# New DirecTv HDTiVo, when??



## dirk1843 (Jul 7, 2003)

Where are the ones in the know watching for a release date for the new DirecTv HDTiVo??


----------



## NickIN (Dec 26, 2002)

I would like to know too. But I doubt anybody knows more than 2nd half of 2009. Or more likely, the ones that possibly know like their jobs and don't want to lose them. Anyway...disappointed we didn't see a prototype at CES.


----------



## MighTiVo (Oct 26, 2000)

I just cancelled DTV and was told on that call they weren't coming until the end of the year.


----------



## melissa12345 (Sep 9, 2007)

i spoke to my directv guy and also a salesman from tivo today and both said sometime in September.


----------



## litzdog911 (Oct 18, 2002)

Based on recent announcements and rumors from CES, I think the best case is end of 2009. More likely, early 2010.


----------



## shibby191 (Dec 24, 2007)

As has been posted in several threads, Tivo CEO said at the Citi conference that it was delayed until 2010 and they refused to talk about it at all at CES. So take that as you will. Basically I wouldn't be counting on it for at least another year to year and a half.


----------



## MontyL (Dec 15, 2003)

Great... last I'd read was mid-year, sometime last fall, and she said we could wait. Good thing even standard def DirecTV is clean enough to display 80" diagonal. 

The wife won't allow anything that doesn't have a peanut remote in the house. 

(Yep, been here 5 years, have 5 total posts)


----------



## HiDefGator (Oct 12, 2004)

My guess is that it will be 2010 before it can complete a beta program and ship in quantity. If it is available sooner you might as well consider yourself a beta tester by getting one anytime this year. I bought one of the original HR10's when they were first released and wish I had waited 6 months or even 12 instead.


----------



## sjberra (May 16, 2005)

MontyL said:


> Great... last I'd read was mid-year, sometime last fall, and she said we could wait. Good thing even standard def DirecTV is clean enough to display 80" diagonal.
> 
> The wife won't allow anything that doesn't have a peanut remote in the house.
> 
> (Yep, been here 5 years, have 5 total posts)

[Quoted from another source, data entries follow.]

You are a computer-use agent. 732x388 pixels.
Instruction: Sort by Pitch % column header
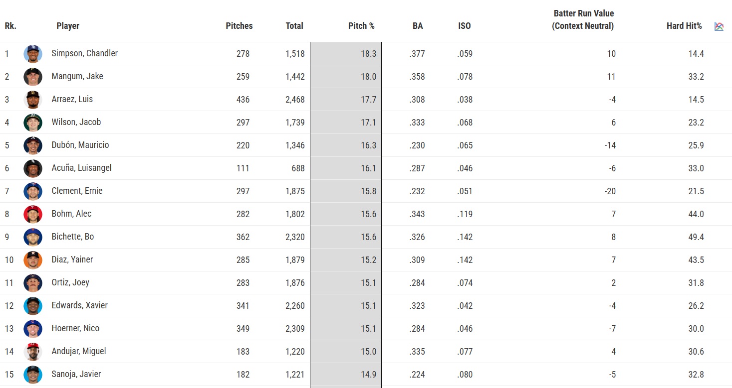pyautogui.click(x=361, y=26)
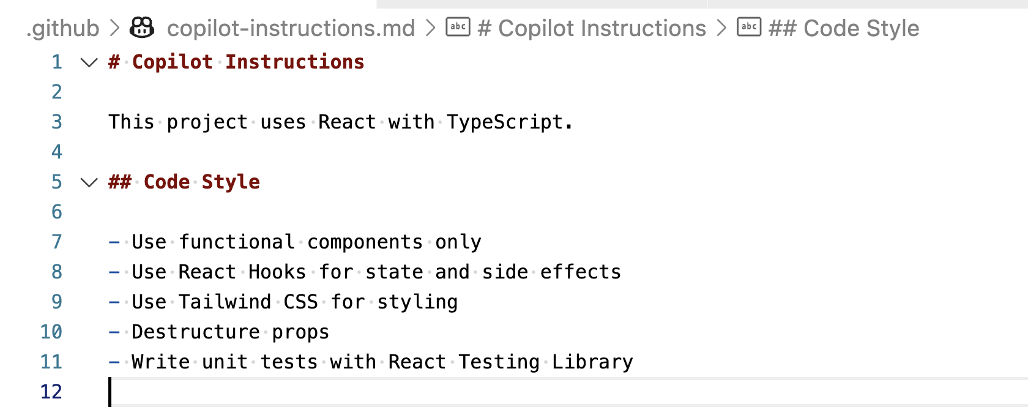Click the 'Use React Hooks' list line
This screenshot has height=415, width=1028.
point(365,272)
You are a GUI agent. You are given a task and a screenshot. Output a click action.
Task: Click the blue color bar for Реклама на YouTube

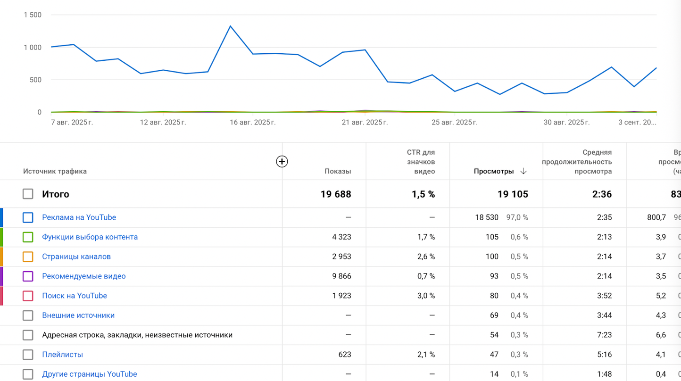[x=1, y=217]
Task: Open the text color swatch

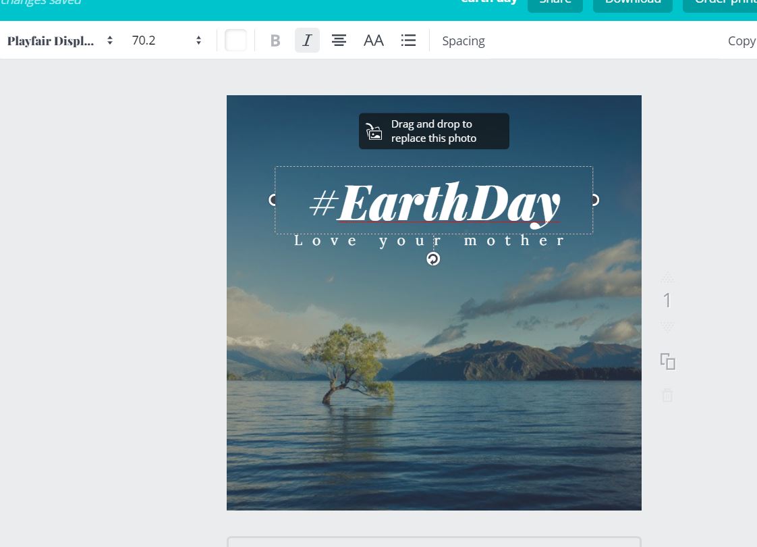Action: (235, 40)
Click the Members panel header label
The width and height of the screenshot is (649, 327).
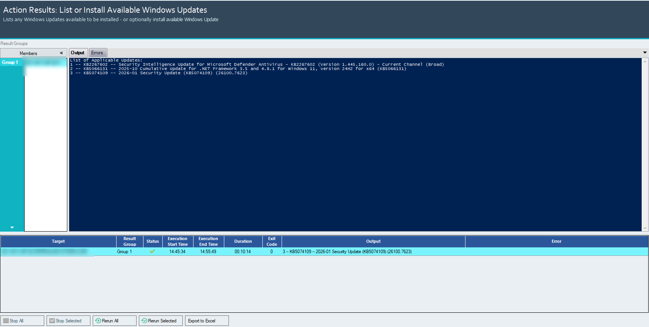click(x=28, y=53)
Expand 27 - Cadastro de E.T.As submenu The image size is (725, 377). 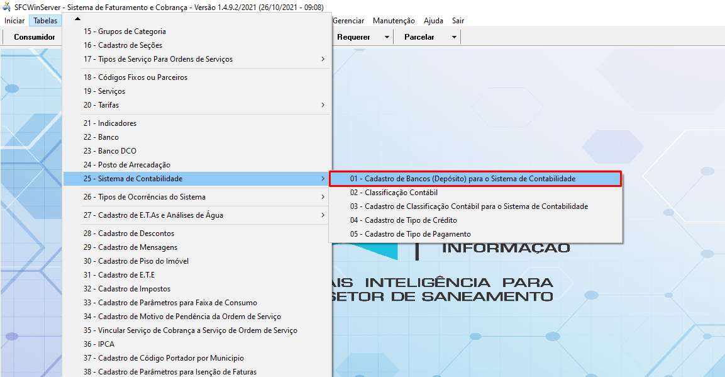pos(323,215)
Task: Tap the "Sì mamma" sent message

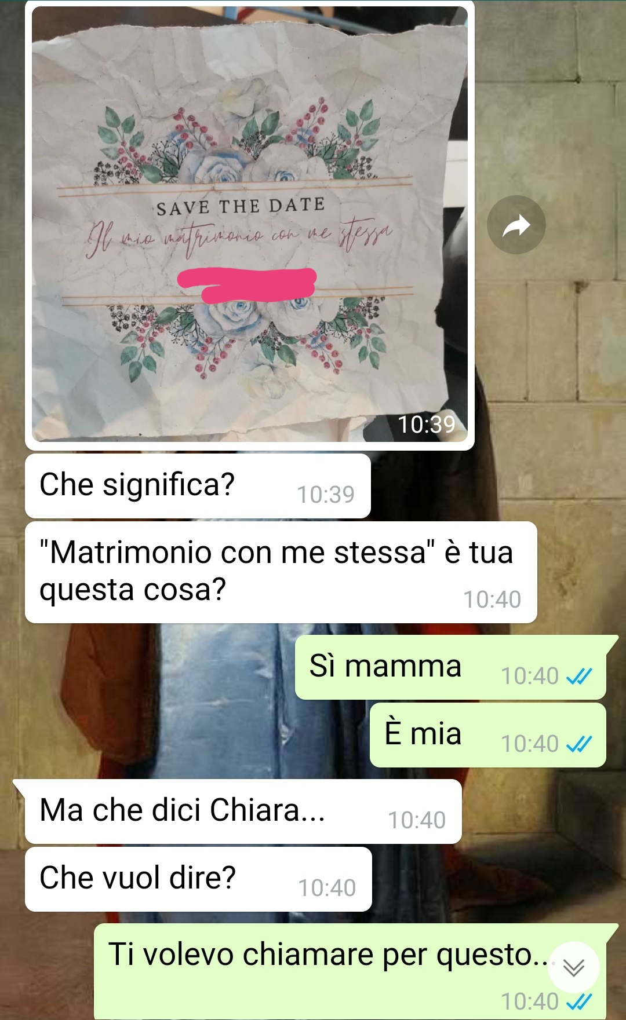Action: [450, 667]
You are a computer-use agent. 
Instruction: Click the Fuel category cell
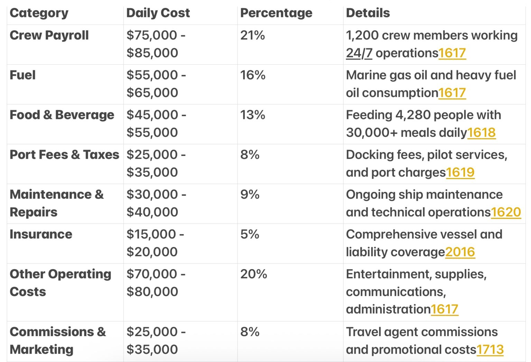pos(23,75)
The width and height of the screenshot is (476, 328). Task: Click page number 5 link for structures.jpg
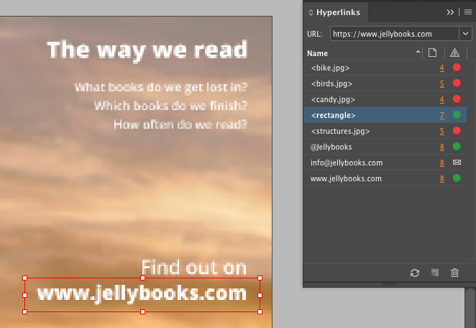tap(441, 131)
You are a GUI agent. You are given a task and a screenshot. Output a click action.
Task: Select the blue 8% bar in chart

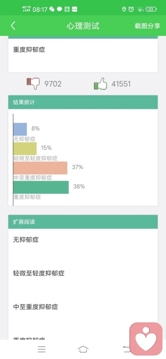20,129

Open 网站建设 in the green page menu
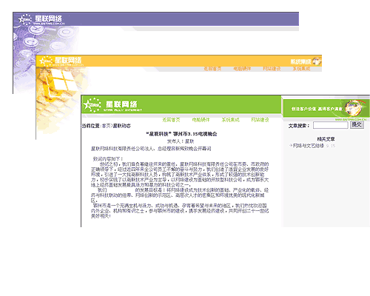point(260,120)
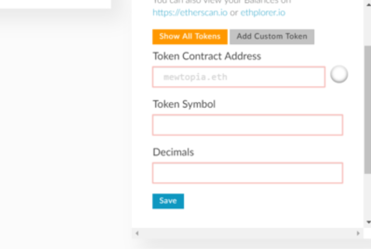Viewport: 371px width, 249px height.
Task: Focus the Token Contract Address field
Action: [x=239, y=77]
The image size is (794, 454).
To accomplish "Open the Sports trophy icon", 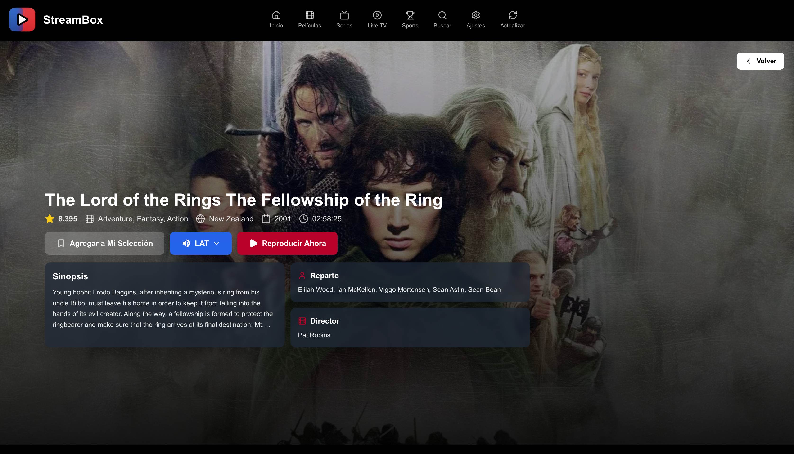I will [410, 15].
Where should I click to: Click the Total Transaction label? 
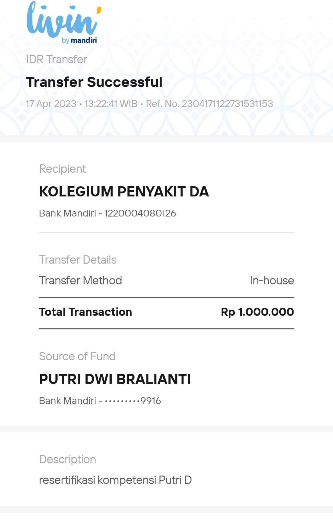tap(85, 312)
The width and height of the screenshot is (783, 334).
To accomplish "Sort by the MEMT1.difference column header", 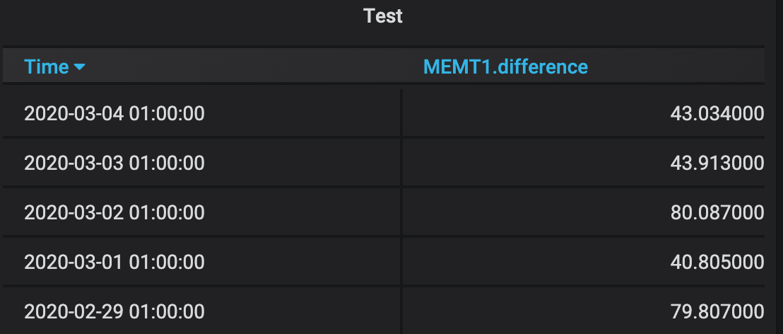I will pos(505,67).
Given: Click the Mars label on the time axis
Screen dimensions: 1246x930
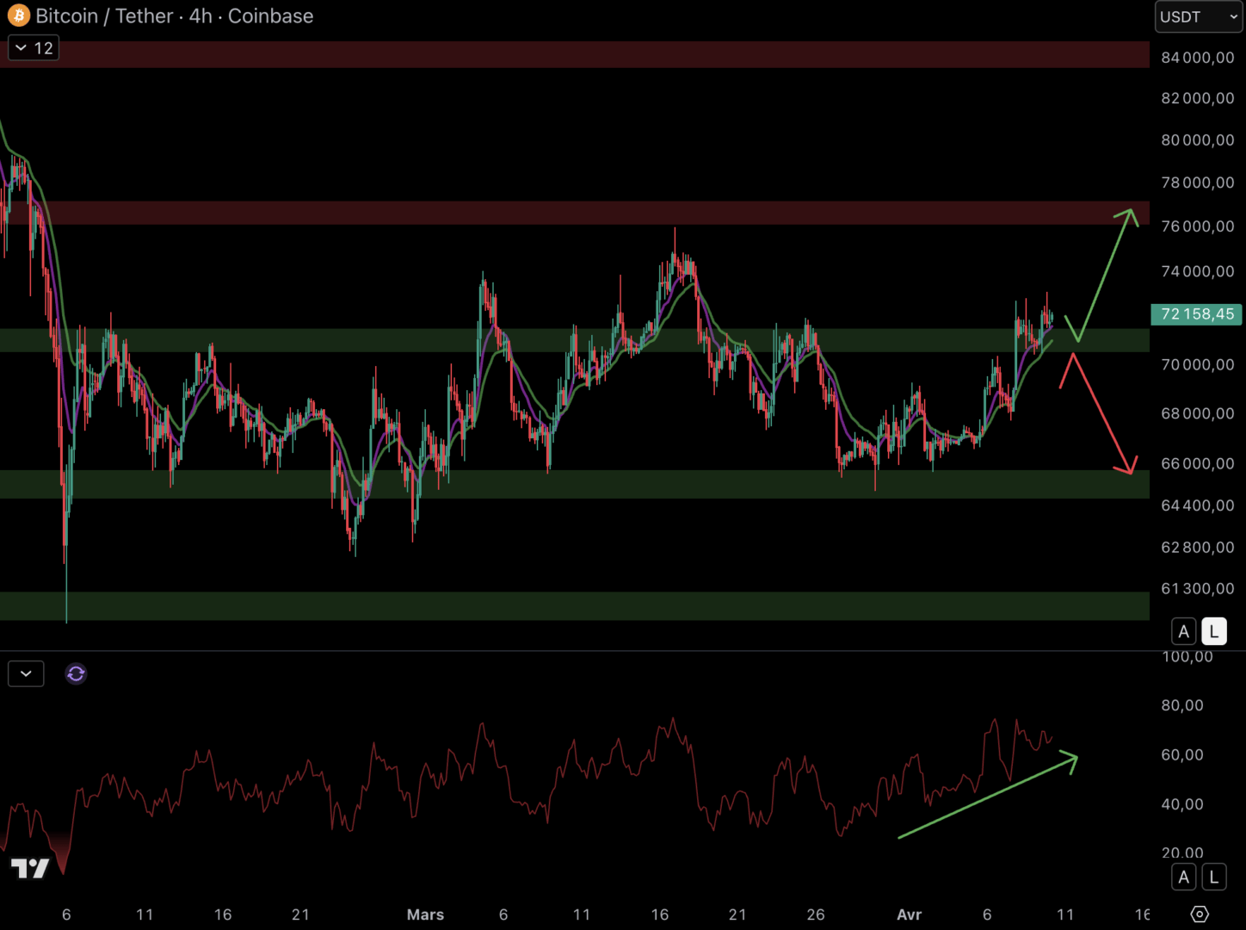Looking at the screenshot, I should point(425,915).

No promise that there will even be that type of remote on the unit when it comes out. Suspect that it will be more on the line of the current remotes so they don't have to stock another one for replacements

have 3 of those floating around in some junk drawer still with their original batteries, one of the first things I got rid of on the HR10's that I have


----------



## shibby191 (Dec 24, 2007)

sjberra said:


> No promise that there will even be that type of remote on the unit when it comes out. Suspect that it will be more on the line of the current remotes so they don't have to stock another one for replacements
> 
> have 3 of those floating around in some junk drawer still with their original batteries, one of the first things I got rid of on the HR10's that I have


Yea, unless Tivo foots the bill I would highly doubt they (DirecTV) would have a different remote on this Tivo box then what they have now. Doesn't matter to me since all original remotes promptly get programmed into my universal and hit the remote graveyard box never to see the light of day again.


----------



## robpickles (May 19, 2005)

This probably means that Verizon FIOS will be ready in my area before this new DirecTv Tivo box comes out.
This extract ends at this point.